**WORK TASK:**
Each line of the material below with the word "Live" is to be reported.

**AVAILABLE DATA:**
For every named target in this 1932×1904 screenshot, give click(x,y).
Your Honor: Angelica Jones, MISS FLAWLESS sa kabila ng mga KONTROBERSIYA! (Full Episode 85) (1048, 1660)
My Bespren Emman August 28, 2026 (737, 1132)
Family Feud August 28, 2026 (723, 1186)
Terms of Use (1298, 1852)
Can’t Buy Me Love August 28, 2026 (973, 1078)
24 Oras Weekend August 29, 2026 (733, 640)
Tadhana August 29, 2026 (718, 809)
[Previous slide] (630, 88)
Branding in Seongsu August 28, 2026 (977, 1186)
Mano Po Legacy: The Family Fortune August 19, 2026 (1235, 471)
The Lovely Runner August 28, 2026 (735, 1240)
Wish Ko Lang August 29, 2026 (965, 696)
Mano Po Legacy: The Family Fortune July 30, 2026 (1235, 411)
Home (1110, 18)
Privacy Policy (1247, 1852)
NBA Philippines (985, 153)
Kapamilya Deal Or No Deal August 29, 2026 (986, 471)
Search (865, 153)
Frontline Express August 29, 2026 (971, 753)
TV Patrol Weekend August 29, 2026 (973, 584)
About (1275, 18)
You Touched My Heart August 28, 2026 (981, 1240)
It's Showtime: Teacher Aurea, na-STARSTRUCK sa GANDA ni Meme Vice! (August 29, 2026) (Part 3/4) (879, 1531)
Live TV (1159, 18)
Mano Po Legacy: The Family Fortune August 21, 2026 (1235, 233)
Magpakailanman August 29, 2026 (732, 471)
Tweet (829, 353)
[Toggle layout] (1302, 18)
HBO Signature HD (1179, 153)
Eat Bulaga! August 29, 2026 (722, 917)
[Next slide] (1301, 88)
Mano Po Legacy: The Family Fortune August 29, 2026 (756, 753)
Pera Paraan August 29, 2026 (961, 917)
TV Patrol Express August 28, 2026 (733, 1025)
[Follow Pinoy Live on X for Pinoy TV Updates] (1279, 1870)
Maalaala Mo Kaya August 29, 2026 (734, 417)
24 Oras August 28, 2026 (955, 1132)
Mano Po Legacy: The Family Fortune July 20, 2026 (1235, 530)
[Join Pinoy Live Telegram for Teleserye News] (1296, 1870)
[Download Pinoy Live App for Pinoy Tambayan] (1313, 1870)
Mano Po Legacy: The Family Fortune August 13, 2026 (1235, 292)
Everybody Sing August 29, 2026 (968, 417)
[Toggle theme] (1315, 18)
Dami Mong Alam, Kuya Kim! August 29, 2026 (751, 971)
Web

**SOLUTION:**
Live TV (1159, 18)
[Follow Pinoy Live on X for Pinoy TV Updates] (1279, 1870)
[Join Pinoy Live Telegram for Teleserye News] (1296, 1870)
[Download Pinoy Live App for Pinoy Tambayan] (1313, 1870)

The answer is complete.